Adrift in the midst of this unrelenting spiritual tempest, I approached my father confessor and naively expressed to him my dilemma and concerns. My confessor, one of the most educated and seasoned hieromonks of the monastery, immediately realized that this involved a most serious and complex matter. He surrendered to some moments of silence while searching in vain for some satisfactory resolution to my predicament. He finally spoke, but he gave such a twist to this issue, that I was truly caught off guard.
The Holy Scriptures and the Fathers, he told me in the most nonchalant manner, have troubled you. Set both of them aside and confine yourself in strict adherence to the infallible teaching of our church, without delving into much questioning and examining. Do not permit some creatures of God, whosoever they may be, to scandalize your faith in His church.

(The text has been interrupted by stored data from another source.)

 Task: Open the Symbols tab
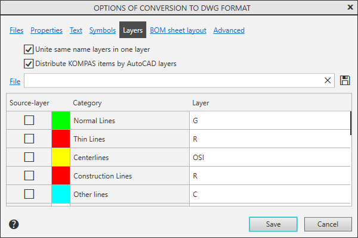[103, 30]
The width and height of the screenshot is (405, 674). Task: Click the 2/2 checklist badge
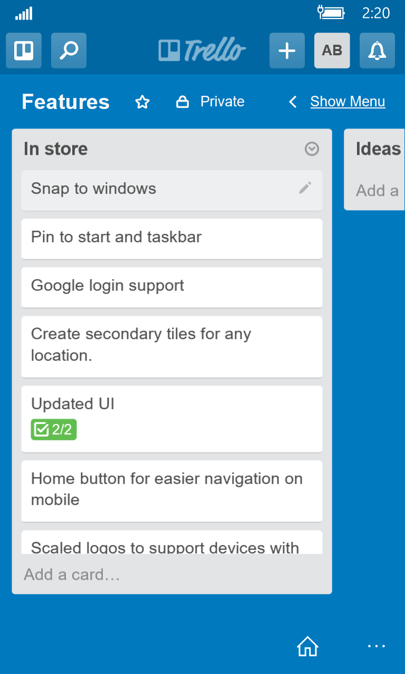click(x=54, y=430)
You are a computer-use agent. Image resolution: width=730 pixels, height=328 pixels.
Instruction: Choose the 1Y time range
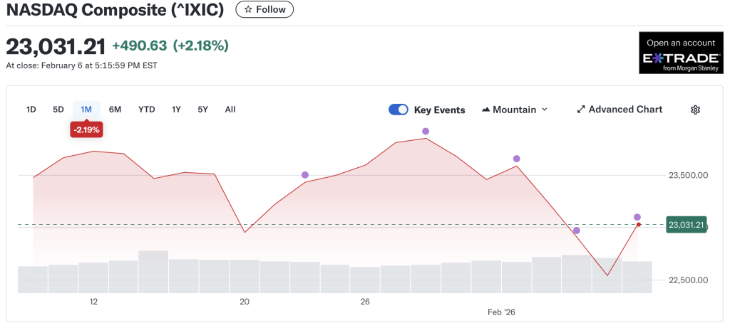[176, 110]
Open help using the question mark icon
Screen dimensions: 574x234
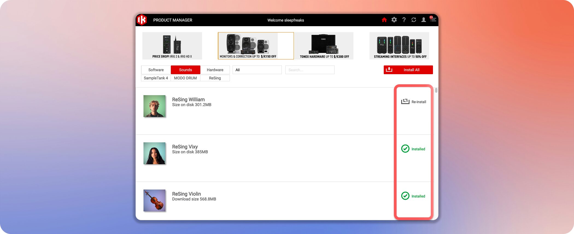(x=404, y=20)
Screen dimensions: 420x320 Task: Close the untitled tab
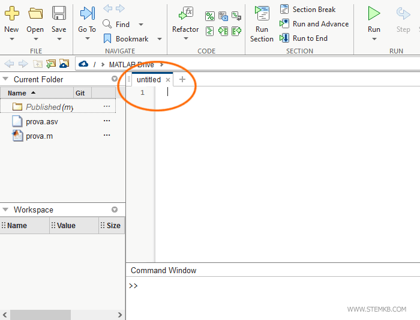[x=168, y=80]
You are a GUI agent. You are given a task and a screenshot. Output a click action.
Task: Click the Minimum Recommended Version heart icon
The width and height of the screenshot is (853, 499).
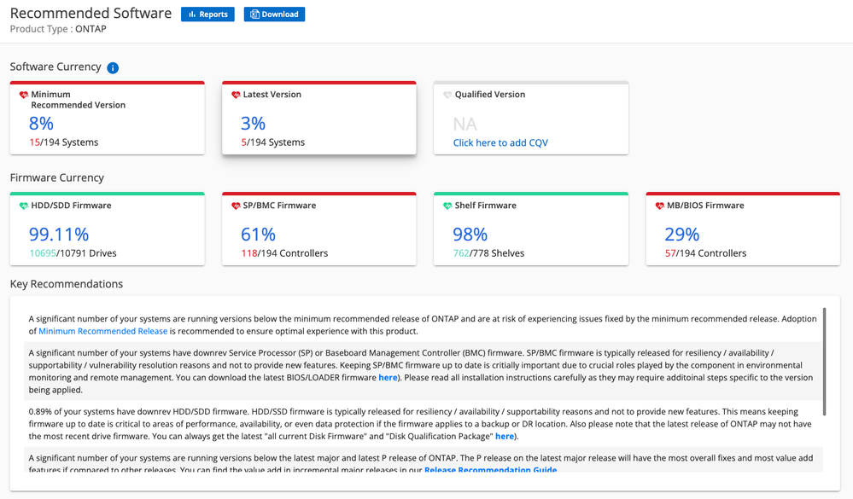tap(24, 96)
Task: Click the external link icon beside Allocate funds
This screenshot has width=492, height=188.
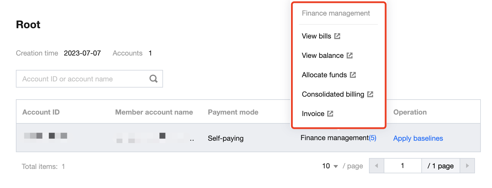Action: [353, 75]
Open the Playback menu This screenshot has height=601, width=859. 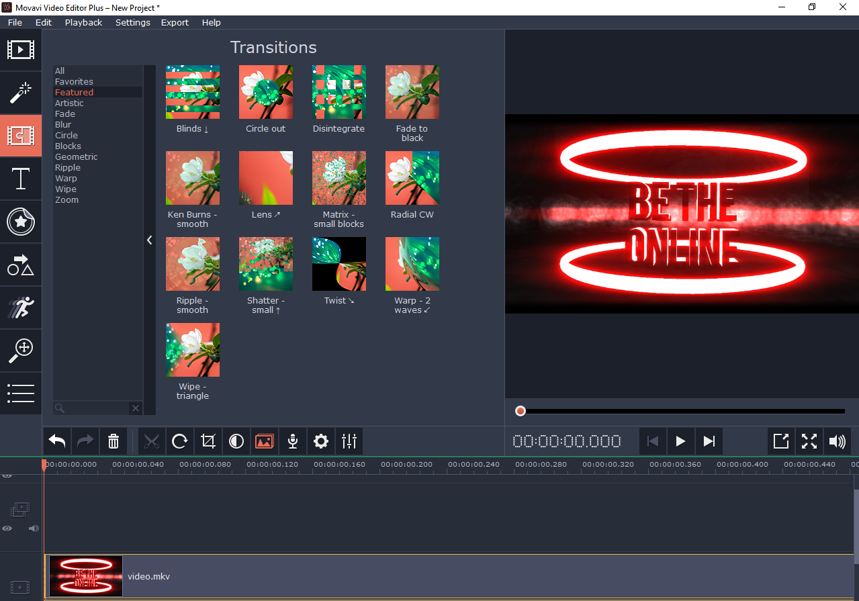click(83, 22)
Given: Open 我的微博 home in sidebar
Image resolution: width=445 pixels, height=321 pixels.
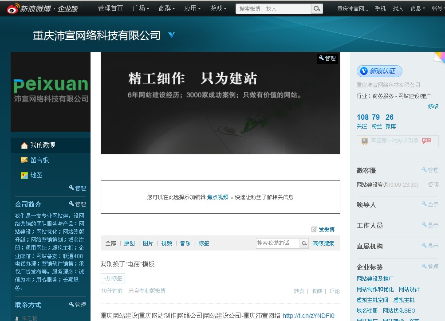Looking at the screenshot, I should point(42,145).
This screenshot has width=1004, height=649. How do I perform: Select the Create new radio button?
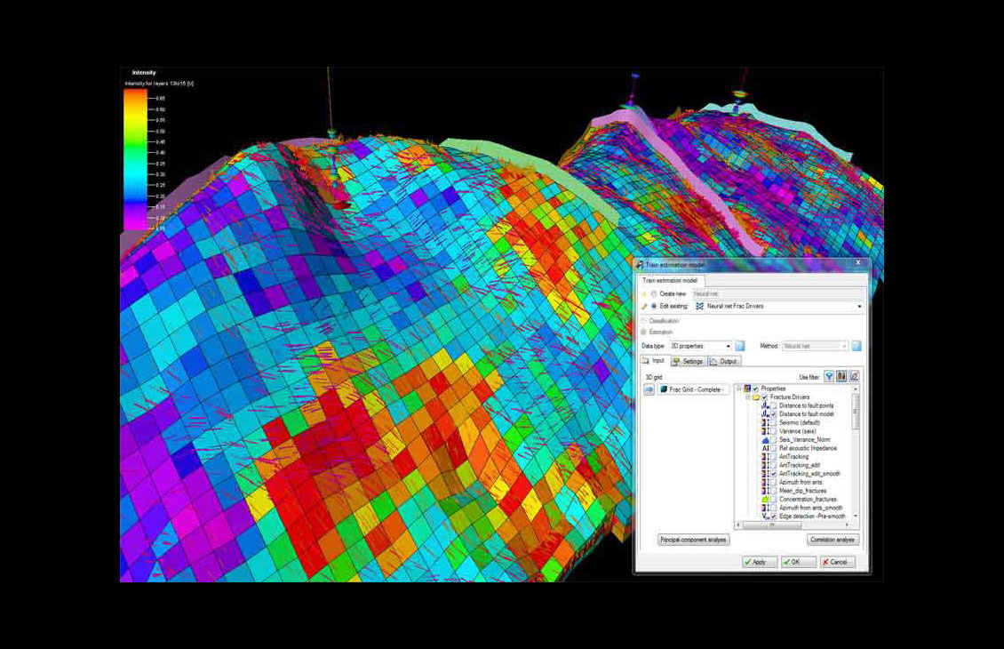[x=655, y=293]
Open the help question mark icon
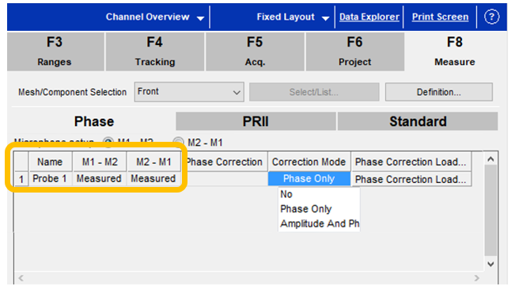This screenshot has width=515, height=290. point(491,17)
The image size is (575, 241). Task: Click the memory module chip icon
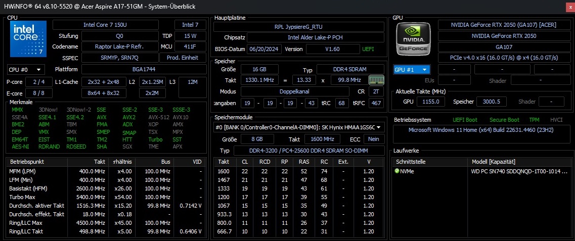(376, 80)
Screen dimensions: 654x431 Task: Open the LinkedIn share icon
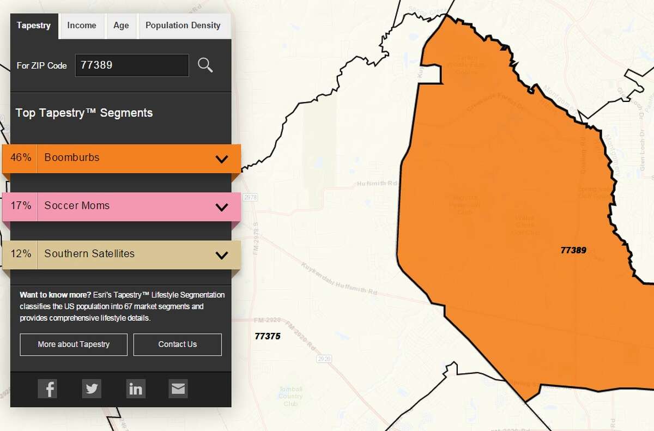135,388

This totally unexpected answer succeeded in increasing my spiritual confusion. I had always believed that the word of God was precisely one of the very things that one could not "set aside." According to my perception, the Holy Scripture was the determining factor of our orthodoxy [as Roman Catholics]1 and not vice versa. In more precise terms, Holy Scripture commands: "Examine yourselves, whether ye be in the faith."2
I don't need to hear 'your opinions' or 'my opinion' says the Blessed Augustine, but let us rather hear 'what the Lord says.' Undoubtedly, there are the Scriptures of the Lord to whose authority we must both obey and submit. Let us then seek to find the true Church in these [Scriptures] and let us base our conversation on these only.3
Without giving me the slightest chance to respond, my father confessor added:
Instead, I shall give you a list of our own authors in whose works you will regain your spiritual calmness. Through these books, you will perceive the clarity of the teaching of our church without any difficulty at all. Then, asking me whether I had anything "more important" to discuss, he terminated the conversation. A few days later, my father confessor departed from the monastery on a preaching tour to the other churches and monastic communities of our order. Having supplied me with the list of books he had mentioned, he asked me to promise that I would correspond with him on a regular basis to keep him informed on the voyage through my "spiritual unrest." Even though his arguments and input had left me completely unconvinced, I went ahead and collected all the books he had recommended with the decision to study them with the greatest objectivity and conscientiousness possible. The majority of these books were theological texts and manuals of papal decisions and papal ecumenical councils. I threw myself into studying them with genuine interest and without using any precautionary measures, with the exception of the Holy Scripture, which I kept open in front of me as a "lantern unto my feet and a light unto my path."4
I was not at all willing to permit either my father confessor or my church to turn me into somebody like the Jews whom the Lord had reproached as deluded because of their ignorance of the Scriptures.5 On the contrary, I was determined to stay faithful, following the example of those believers (in Veroia) who, after they had "received the word with all readiness of mind"6 were praised by the Apostle Paul because they "searched the scriptures daily, whether those things were so."7 In doing this, they were safeguarded from the deception caused by "philosophy and vain deceit, after the tradition of men, after the rudiments of the world, and not after Christ."8
As I continued reading and progressing in the study of the recommended texts, I began to suspect -only to become gradually convinced- that I was almost completely ignorant about the true nature and organic constitution of my church.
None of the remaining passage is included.